Kenya’s commercial city of Mombasa is under siege from resilient, ruthless, and intelligent birds which are known as the Indian House Crows which experts in Tanzania said that in the absence of effective eradication programs, the rest of East Africa could soon be as well invaded a fact that is truly coming to life.
Experts say the crows are intelligent and can remember what traps look like and even the people who set them.
The Indian house crow, described by scientists as an invasive pest, is living up to expectations in the Kenyan coastal city of Mombasa, grabbing food off tourists’ plates and bullying other bird species out of town.
The crows are not indigenous to East Africa but there are lots of them in Mombasa. When you look at the skies here, you will rarely see any other bird apart from the black and grey house crows.
As their full name suggests, their original home is India, but they often migrate, sometimes by stowing away on ships.
In East Africa though, researchers say they were introduced intentionally around 1890 in order to control rubbish.

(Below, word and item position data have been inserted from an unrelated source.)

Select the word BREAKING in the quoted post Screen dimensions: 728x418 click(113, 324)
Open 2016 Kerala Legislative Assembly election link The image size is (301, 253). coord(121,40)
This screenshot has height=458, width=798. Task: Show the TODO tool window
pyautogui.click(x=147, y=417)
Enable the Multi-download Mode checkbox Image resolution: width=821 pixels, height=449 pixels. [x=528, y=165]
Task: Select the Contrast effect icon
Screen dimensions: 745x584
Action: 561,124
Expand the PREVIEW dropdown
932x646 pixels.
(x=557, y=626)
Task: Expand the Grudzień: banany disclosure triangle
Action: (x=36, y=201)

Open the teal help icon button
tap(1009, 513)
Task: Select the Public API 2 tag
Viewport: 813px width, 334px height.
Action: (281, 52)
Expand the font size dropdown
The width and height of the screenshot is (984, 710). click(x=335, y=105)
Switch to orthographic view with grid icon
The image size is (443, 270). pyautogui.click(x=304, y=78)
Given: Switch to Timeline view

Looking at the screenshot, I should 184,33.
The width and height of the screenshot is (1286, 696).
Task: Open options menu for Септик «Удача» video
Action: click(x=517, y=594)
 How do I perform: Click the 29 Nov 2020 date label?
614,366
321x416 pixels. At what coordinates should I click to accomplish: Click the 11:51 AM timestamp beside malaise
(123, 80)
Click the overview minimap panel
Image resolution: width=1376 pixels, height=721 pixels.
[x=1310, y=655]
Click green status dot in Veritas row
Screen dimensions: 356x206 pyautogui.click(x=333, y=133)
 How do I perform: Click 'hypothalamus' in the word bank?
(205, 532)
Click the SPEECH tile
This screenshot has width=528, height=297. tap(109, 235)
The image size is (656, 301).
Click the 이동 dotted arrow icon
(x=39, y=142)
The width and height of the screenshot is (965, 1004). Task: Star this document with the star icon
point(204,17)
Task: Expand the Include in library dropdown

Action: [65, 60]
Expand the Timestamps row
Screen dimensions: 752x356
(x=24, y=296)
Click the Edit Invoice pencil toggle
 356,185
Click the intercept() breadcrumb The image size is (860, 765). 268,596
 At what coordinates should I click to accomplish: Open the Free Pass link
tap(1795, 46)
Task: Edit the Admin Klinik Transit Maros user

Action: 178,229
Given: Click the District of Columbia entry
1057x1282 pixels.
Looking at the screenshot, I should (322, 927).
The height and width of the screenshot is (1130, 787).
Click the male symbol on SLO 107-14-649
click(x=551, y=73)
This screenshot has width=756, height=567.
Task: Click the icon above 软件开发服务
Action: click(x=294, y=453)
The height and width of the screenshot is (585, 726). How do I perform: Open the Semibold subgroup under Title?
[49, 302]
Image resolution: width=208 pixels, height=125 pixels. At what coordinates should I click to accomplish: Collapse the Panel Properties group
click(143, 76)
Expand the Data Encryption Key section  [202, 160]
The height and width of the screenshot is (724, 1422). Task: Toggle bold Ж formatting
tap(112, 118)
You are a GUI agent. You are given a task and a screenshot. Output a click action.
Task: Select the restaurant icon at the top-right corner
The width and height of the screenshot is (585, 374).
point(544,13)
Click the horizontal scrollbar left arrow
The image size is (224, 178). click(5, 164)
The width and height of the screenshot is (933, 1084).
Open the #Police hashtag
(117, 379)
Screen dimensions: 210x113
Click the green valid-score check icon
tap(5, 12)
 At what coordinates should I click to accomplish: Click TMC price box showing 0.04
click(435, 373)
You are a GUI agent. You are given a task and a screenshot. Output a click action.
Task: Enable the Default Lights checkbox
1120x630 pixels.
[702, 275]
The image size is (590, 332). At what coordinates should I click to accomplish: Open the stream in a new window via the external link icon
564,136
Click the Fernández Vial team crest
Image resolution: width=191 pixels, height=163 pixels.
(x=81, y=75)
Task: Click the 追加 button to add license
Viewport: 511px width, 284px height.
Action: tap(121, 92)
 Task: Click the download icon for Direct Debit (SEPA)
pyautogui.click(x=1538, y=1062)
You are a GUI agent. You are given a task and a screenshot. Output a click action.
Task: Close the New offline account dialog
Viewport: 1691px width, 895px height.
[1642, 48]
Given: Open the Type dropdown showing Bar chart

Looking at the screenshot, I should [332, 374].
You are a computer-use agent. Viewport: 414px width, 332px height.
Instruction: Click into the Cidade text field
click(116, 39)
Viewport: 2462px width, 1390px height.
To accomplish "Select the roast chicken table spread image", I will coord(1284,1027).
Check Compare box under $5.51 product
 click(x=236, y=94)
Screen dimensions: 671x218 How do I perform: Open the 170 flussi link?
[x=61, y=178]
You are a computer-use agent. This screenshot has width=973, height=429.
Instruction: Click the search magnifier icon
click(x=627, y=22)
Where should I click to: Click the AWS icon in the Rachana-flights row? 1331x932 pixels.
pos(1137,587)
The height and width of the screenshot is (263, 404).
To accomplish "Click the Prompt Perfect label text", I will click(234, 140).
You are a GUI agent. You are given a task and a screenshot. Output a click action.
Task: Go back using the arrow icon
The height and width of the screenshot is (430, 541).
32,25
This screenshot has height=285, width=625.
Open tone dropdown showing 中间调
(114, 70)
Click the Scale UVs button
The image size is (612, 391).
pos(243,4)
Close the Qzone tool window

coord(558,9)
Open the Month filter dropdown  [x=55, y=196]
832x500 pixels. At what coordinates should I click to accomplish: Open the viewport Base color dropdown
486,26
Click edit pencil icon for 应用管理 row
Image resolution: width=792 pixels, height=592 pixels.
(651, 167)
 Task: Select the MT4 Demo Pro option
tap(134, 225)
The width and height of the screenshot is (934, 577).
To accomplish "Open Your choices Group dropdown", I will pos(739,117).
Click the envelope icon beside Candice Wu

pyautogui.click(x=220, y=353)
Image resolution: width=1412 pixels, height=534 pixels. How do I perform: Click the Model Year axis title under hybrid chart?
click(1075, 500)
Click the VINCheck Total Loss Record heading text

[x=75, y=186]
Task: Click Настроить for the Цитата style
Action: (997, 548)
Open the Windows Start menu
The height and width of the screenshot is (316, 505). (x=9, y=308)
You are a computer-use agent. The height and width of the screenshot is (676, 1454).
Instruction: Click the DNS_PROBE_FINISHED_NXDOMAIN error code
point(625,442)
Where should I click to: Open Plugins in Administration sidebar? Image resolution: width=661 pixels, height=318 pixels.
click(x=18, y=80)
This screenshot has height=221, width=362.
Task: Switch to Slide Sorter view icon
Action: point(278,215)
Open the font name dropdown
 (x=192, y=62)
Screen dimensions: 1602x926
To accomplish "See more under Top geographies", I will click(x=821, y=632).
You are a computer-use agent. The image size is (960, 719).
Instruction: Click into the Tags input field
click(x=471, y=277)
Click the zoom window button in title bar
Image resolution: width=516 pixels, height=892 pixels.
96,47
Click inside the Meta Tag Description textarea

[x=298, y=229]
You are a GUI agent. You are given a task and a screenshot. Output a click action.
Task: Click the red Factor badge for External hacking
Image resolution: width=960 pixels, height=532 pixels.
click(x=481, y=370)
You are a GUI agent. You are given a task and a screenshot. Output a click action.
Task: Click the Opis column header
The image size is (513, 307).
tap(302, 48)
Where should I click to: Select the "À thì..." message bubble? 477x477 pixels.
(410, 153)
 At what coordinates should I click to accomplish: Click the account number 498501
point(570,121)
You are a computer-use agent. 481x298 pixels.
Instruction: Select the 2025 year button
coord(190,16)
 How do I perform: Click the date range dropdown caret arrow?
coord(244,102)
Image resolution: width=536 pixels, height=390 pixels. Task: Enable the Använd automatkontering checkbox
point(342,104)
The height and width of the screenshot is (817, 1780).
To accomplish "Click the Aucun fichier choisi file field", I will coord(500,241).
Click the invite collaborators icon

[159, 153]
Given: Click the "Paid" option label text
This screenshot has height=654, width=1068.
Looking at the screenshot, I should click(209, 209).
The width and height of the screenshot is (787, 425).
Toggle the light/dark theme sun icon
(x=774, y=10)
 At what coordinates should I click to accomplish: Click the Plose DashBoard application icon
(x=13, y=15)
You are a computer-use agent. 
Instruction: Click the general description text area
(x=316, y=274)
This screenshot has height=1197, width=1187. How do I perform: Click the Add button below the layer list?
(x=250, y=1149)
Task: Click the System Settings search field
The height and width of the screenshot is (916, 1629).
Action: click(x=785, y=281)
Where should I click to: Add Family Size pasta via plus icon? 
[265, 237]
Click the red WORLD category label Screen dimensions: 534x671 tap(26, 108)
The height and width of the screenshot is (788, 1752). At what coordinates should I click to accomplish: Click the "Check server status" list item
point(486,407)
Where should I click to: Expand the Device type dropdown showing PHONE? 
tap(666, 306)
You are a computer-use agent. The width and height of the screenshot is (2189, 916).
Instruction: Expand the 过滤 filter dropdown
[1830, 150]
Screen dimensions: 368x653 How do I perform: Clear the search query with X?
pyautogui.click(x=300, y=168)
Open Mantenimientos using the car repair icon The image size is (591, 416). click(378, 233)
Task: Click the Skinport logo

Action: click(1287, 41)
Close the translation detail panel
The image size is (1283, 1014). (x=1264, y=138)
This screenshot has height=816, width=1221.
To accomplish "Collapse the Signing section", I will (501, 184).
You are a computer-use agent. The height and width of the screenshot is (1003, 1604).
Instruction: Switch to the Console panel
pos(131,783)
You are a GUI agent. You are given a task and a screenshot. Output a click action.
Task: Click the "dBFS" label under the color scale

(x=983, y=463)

Between 1999 and 2005, A Rocha Kenya, a conservation and research organisation, used an avian poison called Starlicide to eliminate crows in Malindi, another town on the Kenyan coast.
Their records show they managed to reduce crows from hundreds to fewer than 50.
But the Kenya government later banned the importation of Starlicide and today the crows are back in Malindi in their thousands.
Conservationists argue that the best way to cut the crow population is to reduce the birds’ access to food, first by trying to remove the rubbish, which provides their main food source.
They work in teams to attack whole flocks of other birds, kill their chicks, and eat their eggs. Damage to poultry farms and crops is similarly systematic.
As human populations grow and accumulate more waste, the colonizing potential of house crows increases, especially in the absence of natural predators.
Mombasa’s government has allocated 30 million Kenyan shillings—around $300 000—to reducing the urban crow population over the next five years.